■ PROBLEM TO WORK ON: Go through the entries below, count every line with the string "label", and answer with only that number.

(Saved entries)
[Start of section]
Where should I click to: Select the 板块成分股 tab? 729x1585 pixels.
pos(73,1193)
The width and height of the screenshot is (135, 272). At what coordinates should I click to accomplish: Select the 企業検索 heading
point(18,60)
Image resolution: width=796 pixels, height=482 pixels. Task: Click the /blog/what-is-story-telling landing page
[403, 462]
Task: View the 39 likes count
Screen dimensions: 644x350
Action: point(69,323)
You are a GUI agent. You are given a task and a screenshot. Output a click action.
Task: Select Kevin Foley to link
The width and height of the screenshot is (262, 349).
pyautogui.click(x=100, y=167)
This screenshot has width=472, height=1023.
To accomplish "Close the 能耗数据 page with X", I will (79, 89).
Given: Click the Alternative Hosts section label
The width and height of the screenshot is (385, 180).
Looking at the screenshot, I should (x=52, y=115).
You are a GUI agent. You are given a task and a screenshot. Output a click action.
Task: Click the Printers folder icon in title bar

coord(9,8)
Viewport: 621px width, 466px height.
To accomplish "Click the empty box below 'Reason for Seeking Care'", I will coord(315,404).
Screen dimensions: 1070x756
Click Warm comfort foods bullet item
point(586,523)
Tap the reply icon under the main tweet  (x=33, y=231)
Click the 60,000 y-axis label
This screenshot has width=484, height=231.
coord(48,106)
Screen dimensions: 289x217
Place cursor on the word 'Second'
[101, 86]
[End of section]
[Start of section]
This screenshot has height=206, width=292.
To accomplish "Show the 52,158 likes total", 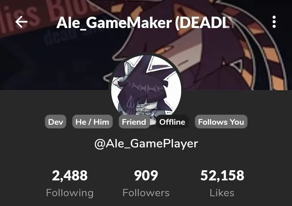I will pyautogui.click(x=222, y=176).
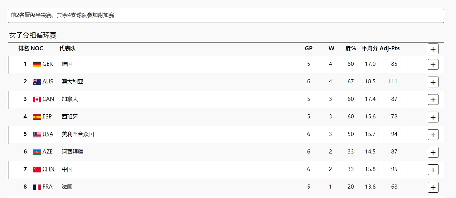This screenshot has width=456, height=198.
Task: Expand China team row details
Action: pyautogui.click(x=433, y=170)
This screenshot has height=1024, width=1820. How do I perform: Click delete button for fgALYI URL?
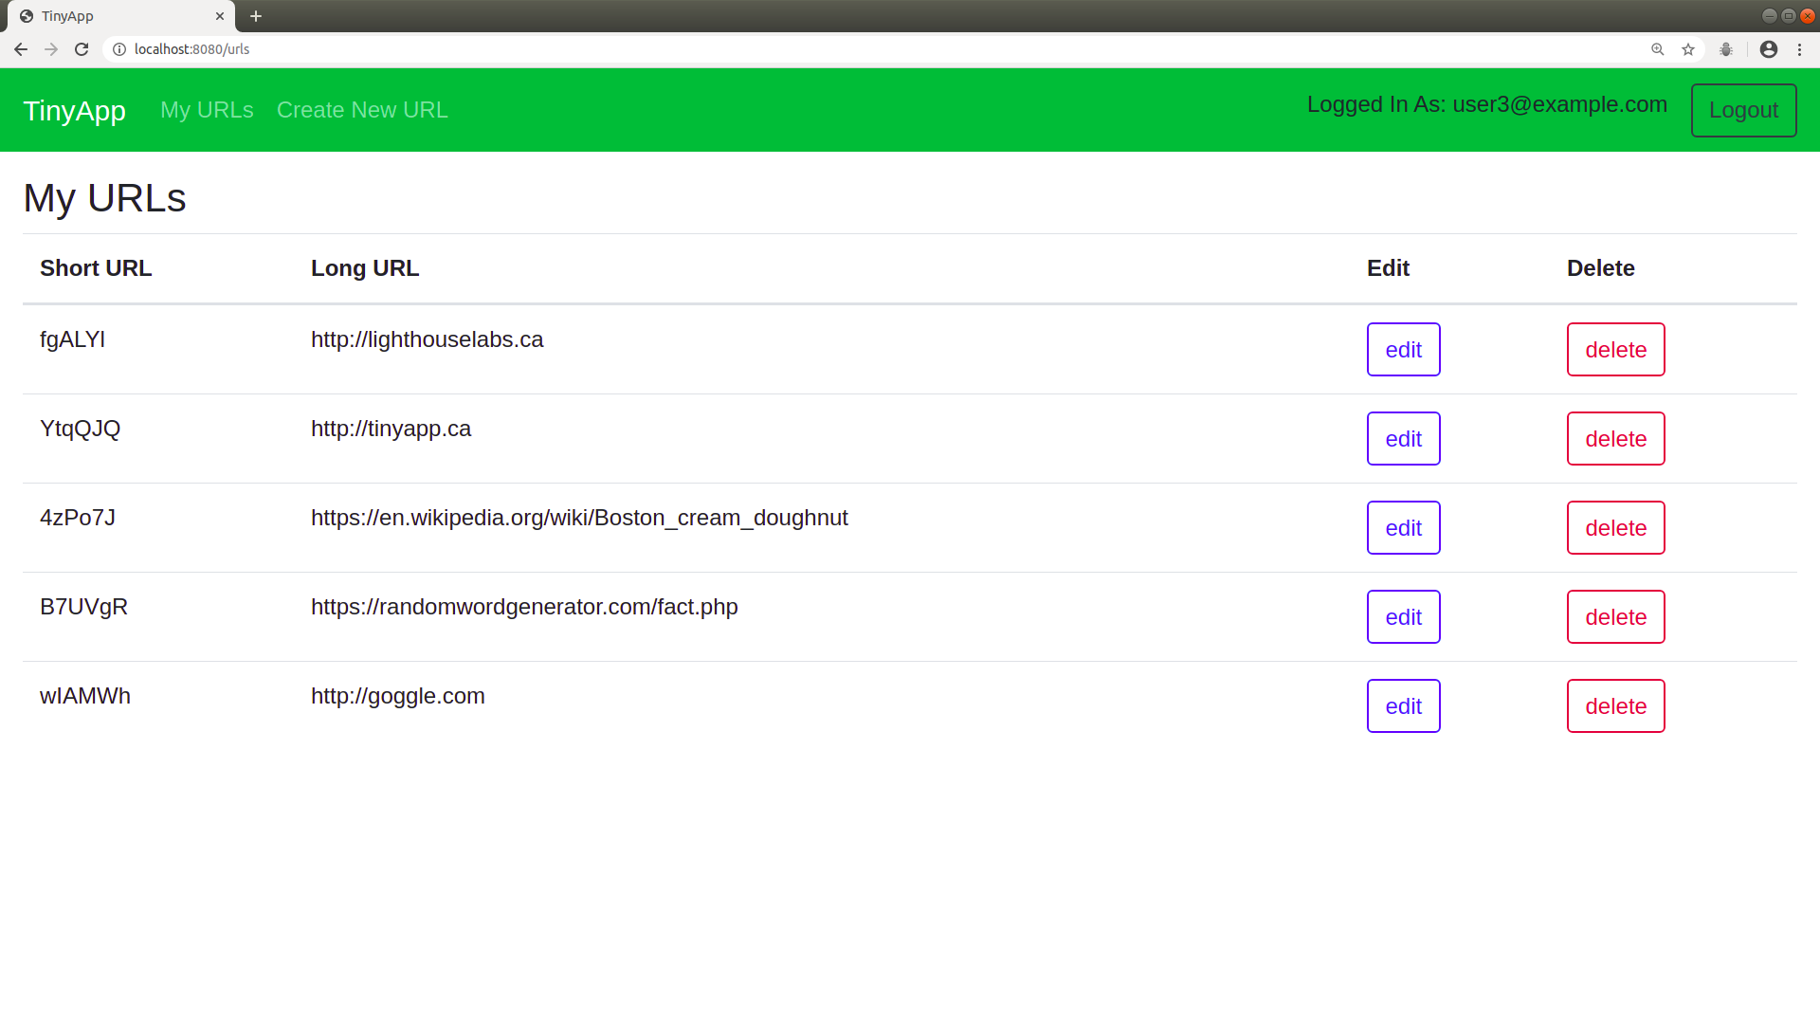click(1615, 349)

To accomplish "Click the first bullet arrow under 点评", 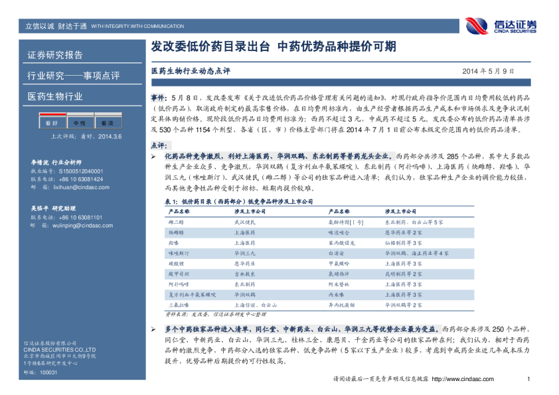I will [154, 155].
[End of section]
■ REPLY TO THE TASK: 2